The Purim story contains another example of this attitude. Achashveirosh could not sleep one night and asked his advisors to read to him from the chronicles. They read that Mordechai had never been rewarded for saving the king’s life.
At that moment, Haman happened to enter the king’s courtyard, to speak about hanging Mordechai on the gallows. Achashveirosh asked Haman how the king should act toward a man deserving of honor. Haman said to himself, “Who would the king want to honor more than me?” (Esther 6:6). It is amazing that it never even entered Haman’s mind that the king might want to honor someone other than himself! Again we see how a man can become so self-absorbed that he is totally oblivious to anything else in the world.
Now we might better understand the mitzvot on Purim of gifts to friends and poor people. The Sages wanted to show how self-centered a person could become, as seen in Haman’s behavior. This is especially important, when we consider the special mitzvah to celebrate Purim with joyous feasting and the drinking of wine. A person might be so absorbed in his enjoyment that he forgets everything and everyone else. For this reason, the Sages instituted the mitzvot of gifts to friends and poor people on Purim, to sensitize us to other people’s needs and feelings, even as we enjoy ourselves.

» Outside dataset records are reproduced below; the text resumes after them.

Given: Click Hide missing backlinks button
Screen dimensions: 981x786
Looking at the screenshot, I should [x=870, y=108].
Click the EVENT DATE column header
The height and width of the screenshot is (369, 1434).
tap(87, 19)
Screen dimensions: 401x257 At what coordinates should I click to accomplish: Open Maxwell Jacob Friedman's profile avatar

With this in mind, we can perhaps offer a new interpretation of another Talmudic statement: “A person is obligated to imbibe on Purim until he can no longer distinguish between ‘Cursed is Haman’ and ‘Blessed is Mordechai’.” How could the Sages condone this type of behavior? Where do we ever find a mitzvah asking us to lose control of our minds?

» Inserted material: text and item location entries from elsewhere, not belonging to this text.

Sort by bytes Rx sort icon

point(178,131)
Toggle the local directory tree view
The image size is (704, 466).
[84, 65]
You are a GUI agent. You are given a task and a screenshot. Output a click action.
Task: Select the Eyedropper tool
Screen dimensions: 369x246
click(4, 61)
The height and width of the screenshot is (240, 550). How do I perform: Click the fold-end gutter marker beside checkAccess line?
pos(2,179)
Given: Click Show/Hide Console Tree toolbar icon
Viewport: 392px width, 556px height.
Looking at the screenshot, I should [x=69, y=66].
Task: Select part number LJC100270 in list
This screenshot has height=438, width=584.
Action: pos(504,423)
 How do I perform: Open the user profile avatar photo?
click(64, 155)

But our interpretation of sending gifts to friends may show the purpose of the mitzvah of drinking to be the exact opposite of what it implies. The Sages instructed us to rejoice by drinking enough alcohol that we become oblivious to the realities of the world (“Cursed be Haman” and “Blessed be Mordechai”). Under such conditions it is difficult to deal with anyone else, let alone empathize with their needs. Yet the Sages wanted to show us that we must never allow our self-indulgence to interfere with our relationships with others. The mitzvot of gifts to friends and poor people prevent us from falling into the trap of the conceited Haman.